Pollen

Cover of the 2013 Side Real Press edition of Beresford Egan's 1933 novel 'Pollen'.

When I first made an acquanitance with the work of Beresford Egan, some eighteen years or so ago, it was in his capacity as an artist and illustrator. His graphic work was clearly influenced by Aubrey Beardsley’s, but has an Art Déco flavour all its own. I learned at the time that he had also written some fiction, but only last year did I think to seek out his best-known novel Pollen (1933). I acquired a copy of the 2013 re-issue published by the Side Real Press.

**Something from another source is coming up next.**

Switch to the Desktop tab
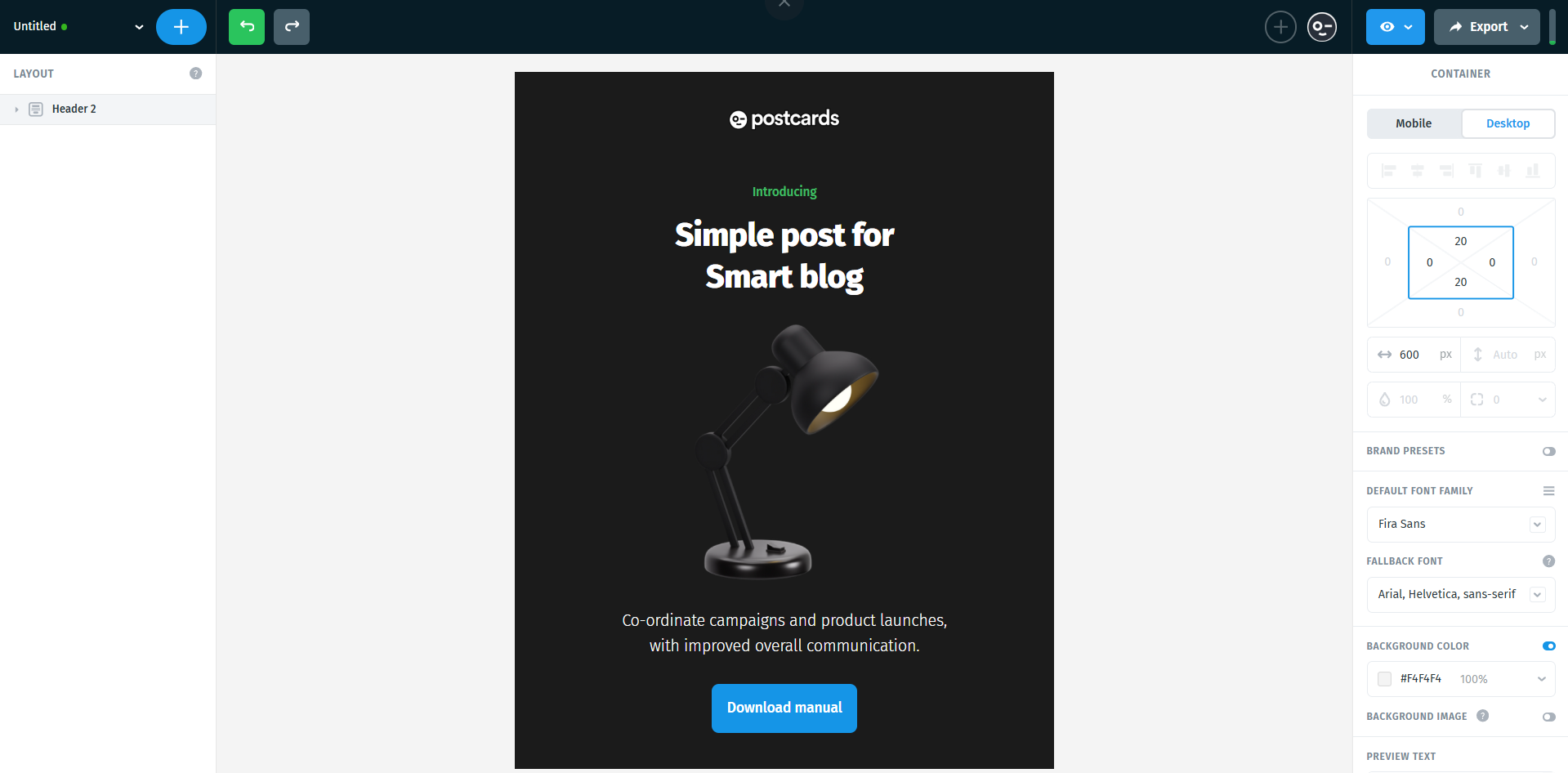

It’s an account of bohemian types behaving badly in early ’30s London and Paris. Our protagonist – Lance Daurimer – is an unapologetically caddish & amoral painter, who finds a kindred spirit in the enigmatic Anna Beryl, who becomes his landlady. His cold-hearted seduction of two very different women provides the book with its plot, eventually serving him with a portion of comeuppance. I could have done with fewer of Daurimer’s tedious pronouncements on the hypocrisy of bourgeois social norms, but overall, while it’s no lost classic, I found it enjoyable, and better-written than I’d anticipated.


A reproduction of the original publicity flyer for Beresford Egan's novel 'Pollen'.